Heesen Yacht’s latest project is Cosmos, an 80.7 metre aluminium superyacht, and features some remarkable innovations.
With a designed top speed close to 30 knots and an efficient cruising speed in excess of 20 knots, Cosmos will use a development of the Fast Displacement Hull Form (FDHF) coupled with innovative construction and advanced propulsion solutions to set new standards for large aluminium yachts.
Although the keel-laying ceremony is due to take place later this year in May, this is not the start of the project – indeed, an extraordinary amount of design and testing has already been undertaken and completed.
Design Stages
The proof-of-concept and testing process has comprised several stages, starting with the base naval architecture of the vessel and its hull form, progressing through extensive computational fluid dynamics (CFD) work and physical tank testing of a scale model, and culminating with the design of the propellers and rudder system. For these aspects, Heesen has drawn not only on the expertise of its in-house design and engineering department but also that of partners Van Oossanen Naval Architects, and propulsion specialists at Rolls-Royce (RR).
FDHF Concept with Backbone
The first stage was to develop the FDHF concept and ensure not only that Cosmos benefitted from the efficiency and speed gains of the design, but also that the yacht could retain inherent stiffness – a challenge because Cosmos features all-aluminium construction in order to achieve the client’s desired maximum speed of close to 30 knots.
The solution was for Heesen to develop the Backbone – a method of construction that could deliver the required stiffness in the yacht without adding weight that would have impacted on the yacht’s performance. Such has been the success of the design that the Backbone has now been patented.
Physical Tank Tests
A 3.7 m scale segmented model of the yacht was built to use in physical tank tests at the Wolfson Unit in Southampton. After initial data on hydrodynamics, resistance and speed had been gathered, the model has been radio-controlled and self-propelled in order to measure the various bending forces acting within the hull and to prove the Backbone concept. That provided valuable data for fine-tuning the structural design and to further optimise the construction method.

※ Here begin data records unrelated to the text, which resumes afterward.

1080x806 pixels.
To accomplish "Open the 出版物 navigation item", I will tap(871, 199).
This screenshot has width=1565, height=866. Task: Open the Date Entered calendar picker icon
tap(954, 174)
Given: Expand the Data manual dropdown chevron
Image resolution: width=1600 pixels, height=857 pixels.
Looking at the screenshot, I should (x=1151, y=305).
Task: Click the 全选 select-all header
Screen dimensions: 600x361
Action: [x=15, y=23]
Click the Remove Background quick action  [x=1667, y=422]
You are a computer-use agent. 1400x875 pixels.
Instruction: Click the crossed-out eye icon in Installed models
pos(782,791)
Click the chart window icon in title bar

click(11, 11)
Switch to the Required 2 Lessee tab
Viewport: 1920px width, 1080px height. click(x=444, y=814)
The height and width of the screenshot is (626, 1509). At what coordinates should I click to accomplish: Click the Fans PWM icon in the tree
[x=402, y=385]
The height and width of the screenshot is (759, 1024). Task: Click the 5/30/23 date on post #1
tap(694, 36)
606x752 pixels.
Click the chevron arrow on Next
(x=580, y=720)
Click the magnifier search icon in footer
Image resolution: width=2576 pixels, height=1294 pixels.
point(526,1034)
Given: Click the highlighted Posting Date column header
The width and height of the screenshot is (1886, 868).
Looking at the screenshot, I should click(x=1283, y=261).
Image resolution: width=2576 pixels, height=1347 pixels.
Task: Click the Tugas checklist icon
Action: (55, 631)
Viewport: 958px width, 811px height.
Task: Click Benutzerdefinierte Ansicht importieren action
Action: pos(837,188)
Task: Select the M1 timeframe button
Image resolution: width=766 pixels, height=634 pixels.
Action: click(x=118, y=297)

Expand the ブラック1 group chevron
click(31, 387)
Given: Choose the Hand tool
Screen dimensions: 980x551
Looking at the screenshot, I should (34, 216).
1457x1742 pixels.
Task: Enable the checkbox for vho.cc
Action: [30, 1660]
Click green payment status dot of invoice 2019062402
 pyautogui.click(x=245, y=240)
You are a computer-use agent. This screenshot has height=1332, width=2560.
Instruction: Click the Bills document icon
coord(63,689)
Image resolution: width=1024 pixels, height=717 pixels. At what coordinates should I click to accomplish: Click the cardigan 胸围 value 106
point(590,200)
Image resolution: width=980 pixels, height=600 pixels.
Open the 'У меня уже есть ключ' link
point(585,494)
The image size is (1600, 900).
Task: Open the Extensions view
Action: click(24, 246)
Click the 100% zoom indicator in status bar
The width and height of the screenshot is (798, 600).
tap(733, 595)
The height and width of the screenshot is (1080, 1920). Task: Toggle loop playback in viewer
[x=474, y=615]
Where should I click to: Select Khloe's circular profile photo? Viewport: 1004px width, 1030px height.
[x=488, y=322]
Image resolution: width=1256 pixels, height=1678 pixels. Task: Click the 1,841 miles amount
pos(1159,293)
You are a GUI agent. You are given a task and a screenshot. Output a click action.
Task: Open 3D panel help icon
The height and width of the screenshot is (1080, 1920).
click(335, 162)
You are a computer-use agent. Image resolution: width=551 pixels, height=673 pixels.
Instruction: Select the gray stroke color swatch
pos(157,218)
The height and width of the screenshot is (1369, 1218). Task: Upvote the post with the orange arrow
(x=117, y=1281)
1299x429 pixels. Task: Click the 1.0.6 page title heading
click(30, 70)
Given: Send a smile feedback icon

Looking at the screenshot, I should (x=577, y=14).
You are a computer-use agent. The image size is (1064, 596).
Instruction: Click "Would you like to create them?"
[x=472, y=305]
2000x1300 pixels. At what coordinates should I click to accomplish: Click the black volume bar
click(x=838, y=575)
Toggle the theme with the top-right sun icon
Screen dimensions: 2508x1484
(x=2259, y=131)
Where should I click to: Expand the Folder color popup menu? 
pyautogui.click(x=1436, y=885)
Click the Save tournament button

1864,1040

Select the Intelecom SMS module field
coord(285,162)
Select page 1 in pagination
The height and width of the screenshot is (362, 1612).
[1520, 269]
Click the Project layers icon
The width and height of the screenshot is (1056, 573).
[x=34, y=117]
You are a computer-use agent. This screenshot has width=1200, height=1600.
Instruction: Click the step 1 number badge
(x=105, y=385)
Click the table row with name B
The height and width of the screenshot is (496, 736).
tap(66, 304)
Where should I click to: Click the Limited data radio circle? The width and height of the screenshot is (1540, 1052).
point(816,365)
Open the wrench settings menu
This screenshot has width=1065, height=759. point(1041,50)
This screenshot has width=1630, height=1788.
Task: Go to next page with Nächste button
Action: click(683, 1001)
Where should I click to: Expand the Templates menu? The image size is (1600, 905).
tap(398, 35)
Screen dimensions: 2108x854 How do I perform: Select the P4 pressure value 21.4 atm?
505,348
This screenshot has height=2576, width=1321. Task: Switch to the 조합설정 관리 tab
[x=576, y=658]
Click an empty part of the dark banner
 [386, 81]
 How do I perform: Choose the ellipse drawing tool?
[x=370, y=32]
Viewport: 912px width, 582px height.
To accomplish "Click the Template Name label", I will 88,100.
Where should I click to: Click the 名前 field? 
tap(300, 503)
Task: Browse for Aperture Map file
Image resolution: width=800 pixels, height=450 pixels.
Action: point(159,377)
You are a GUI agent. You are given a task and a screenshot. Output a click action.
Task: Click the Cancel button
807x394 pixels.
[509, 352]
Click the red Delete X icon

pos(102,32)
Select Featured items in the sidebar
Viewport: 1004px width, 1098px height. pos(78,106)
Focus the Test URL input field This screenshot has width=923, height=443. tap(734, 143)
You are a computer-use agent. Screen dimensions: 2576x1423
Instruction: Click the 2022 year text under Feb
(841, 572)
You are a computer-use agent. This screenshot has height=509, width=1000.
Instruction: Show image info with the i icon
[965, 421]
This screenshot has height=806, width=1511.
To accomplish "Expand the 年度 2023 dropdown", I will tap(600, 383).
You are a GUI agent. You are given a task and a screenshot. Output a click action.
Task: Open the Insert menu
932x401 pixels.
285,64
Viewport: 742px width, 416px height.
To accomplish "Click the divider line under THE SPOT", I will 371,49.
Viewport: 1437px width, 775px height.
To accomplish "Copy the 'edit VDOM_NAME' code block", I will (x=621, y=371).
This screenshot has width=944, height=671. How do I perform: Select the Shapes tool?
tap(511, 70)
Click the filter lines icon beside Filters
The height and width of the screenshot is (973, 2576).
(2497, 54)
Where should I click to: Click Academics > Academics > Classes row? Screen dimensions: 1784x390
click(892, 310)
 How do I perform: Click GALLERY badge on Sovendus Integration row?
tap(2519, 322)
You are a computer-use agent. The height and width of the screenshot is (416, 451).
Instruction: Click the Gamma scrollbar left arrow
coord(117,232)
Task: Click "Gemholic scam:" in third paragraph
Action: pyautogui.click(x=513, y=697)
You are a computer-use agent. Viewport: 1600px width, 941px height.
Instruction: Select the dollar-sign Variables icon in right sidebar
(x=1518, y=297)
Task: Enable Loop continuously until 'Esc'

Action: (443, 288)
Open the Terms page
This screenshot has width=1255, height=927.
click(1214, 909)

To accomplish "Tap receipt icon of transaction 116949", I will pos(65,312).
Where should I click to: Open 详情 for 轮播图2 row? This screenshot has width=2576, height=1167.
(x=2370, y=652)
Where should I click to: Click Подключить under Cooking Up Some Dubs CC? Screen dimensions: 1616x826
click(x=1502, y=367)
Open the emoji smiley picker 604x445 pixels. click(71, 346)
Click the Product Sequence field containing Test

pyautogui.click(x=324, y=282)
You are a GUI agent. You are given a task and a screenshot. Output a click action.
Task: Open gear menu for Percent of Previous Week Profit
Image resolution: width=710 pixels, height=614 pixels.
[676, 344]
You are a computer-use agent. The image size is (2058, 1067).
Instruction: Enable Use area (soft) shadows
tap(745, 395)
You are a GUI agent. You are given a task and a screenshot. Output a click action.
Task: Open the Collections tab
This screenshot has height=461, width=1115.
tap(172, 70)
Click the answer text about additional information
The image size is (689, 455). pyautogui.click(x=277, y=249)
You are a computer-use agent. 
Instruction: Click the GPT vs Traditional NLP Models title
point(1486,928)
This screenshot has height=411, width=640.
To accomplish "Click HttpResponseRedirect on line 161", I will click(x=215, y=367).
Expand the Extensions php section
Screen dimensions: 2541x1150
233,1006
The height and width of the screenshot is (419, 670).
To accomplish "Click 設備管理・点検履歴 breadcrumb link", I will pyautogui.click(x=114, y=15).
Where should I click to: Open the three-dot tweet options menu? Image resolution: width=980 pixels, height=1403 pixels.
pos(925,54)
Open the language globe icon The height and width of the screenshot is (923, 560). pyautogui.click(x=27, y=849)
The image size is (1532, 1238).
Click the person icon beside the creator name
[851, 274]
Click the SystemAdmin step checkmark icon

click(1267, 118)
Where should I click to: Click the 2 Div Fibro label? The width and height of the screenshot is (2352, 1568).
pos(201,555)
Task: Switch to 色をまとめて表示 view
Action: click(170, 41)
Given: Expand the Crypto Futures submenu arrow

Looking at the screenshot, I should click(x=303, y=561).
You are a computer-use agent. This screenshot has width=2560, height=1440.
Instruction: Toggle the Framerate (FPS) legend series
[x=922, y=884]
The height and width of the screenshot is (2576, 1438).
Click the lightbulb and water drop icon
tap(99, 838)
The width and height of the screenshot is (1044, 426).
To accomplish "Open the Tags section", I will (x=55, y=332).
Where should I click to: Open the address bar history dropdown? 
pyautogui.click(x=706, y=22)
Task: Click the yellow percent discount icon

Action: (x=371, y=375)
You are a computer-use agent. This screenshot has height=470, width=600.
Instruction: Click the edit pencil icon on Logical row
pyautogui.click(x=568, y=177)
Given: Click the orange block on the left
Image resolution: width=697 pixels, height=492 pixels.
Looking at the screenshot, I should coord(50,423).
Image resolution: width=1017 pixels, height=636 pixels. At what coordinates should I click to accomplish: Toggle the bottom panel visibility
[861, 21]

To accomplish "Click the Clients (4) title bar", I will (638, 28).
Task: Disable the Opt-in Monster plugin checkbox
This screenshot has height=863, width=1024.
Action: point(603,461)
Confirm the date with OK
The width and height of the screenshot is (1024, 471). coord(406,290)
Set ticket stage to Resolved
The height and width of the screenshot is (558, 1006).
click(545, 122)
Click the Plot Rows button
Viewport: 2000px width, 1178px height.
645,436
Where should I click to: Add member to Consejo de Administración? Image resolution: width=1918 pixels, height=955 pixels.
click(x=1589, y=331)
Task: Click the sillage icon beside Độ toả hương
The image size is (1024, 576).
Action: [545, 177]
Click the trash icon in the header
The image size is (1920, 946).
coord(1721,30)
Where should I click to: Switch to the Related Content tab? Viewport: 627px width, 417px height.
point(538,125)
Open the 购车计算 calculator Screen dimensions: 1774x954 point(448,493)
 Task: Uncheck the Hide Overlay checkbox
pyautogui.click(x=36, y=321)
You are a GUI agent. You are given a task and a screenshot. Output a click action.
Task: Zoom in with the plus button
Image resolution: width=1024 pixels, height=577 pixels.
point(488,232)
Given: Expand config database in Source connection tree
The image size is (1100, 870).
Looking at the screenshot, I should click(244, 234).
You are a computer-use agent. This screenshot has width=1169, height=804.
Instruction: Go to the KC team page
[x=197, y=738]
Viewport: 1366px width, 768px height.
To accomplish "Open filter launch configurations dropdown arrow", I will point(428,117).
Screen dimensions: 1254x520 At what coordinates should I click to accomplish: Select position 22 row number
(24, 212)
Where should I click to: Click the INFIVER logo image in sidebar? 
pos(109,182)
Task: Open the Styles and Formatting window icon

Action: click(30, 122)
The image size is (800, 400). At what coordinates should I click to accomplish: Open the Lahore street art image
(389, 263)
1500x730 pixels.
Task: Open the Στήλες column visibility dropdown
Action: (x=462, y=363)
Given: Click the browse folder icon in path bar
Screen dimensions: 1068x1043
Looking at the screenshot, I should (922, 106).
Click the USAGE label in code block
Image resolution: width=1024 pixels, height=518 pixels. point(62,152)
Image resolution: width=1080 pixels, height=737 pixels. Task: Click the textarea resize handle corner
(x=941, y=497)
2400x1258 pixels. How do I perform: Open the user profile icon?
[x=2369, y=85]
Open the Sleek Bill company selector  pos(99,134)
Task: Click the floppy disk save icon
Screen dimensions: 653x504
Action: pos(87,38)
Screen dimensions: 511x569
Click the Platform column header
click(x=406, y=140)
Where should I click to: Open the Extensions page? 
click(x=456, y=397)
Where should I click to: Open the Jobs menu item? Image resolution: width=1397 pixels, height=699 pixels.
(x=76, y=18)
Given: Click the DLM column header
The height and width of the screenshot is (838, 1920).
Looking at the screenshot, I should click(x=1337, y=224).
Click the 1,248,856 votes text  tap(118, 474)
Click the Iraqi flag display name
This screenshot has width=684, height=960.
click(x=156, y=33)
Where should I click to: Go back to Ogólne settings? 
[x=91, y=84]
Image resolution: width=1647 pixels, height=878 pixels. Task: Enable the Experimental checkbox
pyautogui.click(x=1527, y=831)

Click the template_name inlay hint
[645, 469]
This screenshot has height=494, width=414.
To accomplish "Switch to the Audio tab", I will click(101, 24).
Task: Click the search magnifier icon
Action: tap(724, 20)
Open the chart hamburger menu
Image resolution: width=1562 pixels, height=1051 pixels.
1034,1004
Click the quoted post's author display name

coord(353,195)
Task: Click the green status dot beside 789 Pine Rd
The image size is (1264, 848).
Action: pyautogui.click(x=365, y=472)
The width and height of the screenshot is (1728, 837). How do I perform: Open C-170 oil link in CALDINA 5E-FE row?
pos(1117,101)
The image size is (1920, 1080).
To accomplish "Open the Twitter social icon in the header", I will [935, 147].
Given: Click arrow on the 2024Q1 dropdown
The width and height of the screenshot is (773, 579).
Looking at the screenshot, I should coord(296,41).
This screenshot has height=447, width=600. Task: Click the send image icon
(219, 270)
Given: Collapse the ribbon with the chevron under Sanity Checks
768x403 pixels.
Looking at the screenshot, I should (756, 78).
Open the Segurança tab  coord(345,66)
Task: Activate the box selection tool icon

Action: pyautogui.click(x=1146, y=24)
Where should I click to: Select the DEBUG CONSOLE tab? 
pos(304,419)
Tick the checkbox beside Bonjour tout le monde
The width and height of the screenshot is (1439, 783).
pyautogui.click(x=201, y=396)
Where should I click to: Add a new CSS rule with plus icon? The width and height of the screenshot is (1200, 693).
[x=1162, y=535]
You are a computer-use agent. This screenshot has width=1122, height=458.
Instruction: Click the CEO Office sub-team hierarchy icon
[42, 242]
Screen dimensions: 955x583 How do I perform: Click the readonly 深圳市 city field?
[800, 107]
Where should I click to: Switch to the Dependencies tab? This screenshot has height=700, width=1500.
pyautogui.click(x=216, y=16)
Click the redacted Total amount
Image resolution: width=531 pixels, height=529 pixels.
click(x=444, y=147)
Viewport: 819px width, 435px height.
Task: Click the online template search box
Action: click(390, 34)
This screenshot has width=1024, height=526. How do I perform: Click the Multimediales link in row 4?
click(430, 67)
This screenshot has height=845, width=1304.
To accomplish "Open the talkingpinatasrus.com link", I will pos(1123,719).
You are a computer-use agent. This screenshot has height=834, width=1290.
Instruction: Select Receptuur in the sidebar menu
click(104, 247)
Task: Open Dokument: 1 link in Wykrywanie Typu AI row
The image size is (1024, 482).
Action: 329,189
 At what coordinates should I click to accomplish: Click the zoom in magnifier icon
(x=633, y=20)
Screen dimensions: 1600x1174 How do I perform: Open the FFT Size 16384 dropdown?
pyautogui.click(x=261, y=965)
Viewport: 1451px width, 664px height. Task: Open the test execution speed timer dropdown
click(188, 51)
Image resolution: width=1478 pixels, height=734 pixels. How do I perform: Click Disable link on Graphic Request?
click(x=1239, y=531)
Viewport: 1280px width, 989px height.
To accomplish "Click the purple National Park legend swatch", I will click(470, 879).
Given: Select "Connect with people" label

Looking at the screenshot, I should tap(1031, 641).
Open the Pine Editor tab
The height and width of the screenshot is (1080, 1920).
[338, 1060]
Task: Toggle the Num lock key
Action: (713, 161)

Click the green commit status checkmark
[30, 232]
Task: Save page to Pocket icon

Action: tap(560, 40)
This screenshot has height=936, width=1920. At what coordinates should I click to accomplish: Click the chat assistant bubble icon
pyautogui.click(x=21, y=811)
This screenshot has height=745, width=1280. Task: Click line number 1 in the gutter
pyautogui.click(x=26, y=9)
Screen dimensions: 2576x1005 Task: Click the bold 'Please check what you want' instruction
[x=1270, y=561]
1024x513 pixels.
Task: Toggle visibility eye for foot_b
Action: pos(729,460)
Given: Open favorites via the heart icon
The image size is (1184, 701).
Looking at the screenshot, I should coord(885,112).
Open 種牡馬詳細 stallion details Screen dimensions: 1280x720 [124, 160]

Watch a video of the tank tests.
Knowing the Real Forces
For such a large aluminium yacht, it is particularly important to know the real forces created by the sea on the hull, not just to meet Lloyd’s Register requirements, but to exceed those and construct the boat to the highest loads that could be encountered.
Deeper Keel Depth and Higher Efficiency
Using the FDHF design and the Backbone for such a large aluminium yacht requires a slightly deeper keel depth, but this actually brings further benefits. Due to the slightly increased draft, Project Cosmos has a very low block coefficient, which means that the underwater body is very slim with nice verticals in the aft ship area, for an optimal flow of water towards the propellers. This results not only in improved performance, but also in higher efficiency, ensuring fast cruising with comparatively low fuel consumption.
Propeller Design
Refining the propeller design is the ongoing job of research and design engineers at RR. Alongside the propeller design itself, the Promas system – where propeller and rudder are integrated into a single unit to optimise hydrodynamic efficiency – has been implemented in the design.
RR engineers started by gathering CFD information of the water flow towards the propeller. Then the design process began with RR proprietary software: different iterations of propeller and rudder design were tried before arriving at the optimal solution, which was then tested in physical experiments.
Watch a video of the propeller test.
Preventing Cavitation
By creating a 1:11 scale model of the Promas rudder and propeller in the test tank facilities of the RR Hydrodynamic Research Centre (HRC) in Kristinehamn, Sweden, the propeller design was fine-tuned not only to ensure the speed and efficiency requirements were met, but also that any potential problems with cavitation could be eliminated.
Cavitation is essentially where air bubbles form in the flow of water around and behind the propeller. It is particularly challenging at high speed. In addition to affecting performance, it can also have severe impacts on noise and vibration – a critical consideration for any superyacht project, especially for one close to 30 knots. Cavitation issues were identified and eliminated by adjusting the rudder design. Finally, the tests proved that the propeller performed above expectations.
Variable Pitch Propellers
Project Cosmos will feature variable pitch propellers that will enable the yacht to handle both impressive cruising speeds in excess of 20 knots, as well as reaching a maximum speed close to 30 knots – a considerable achievement for an 80-metre superyacht.
Currently, the hull design has been optimised, the construction engineering has been finalised and the propulsion system is going through the last stages of testing.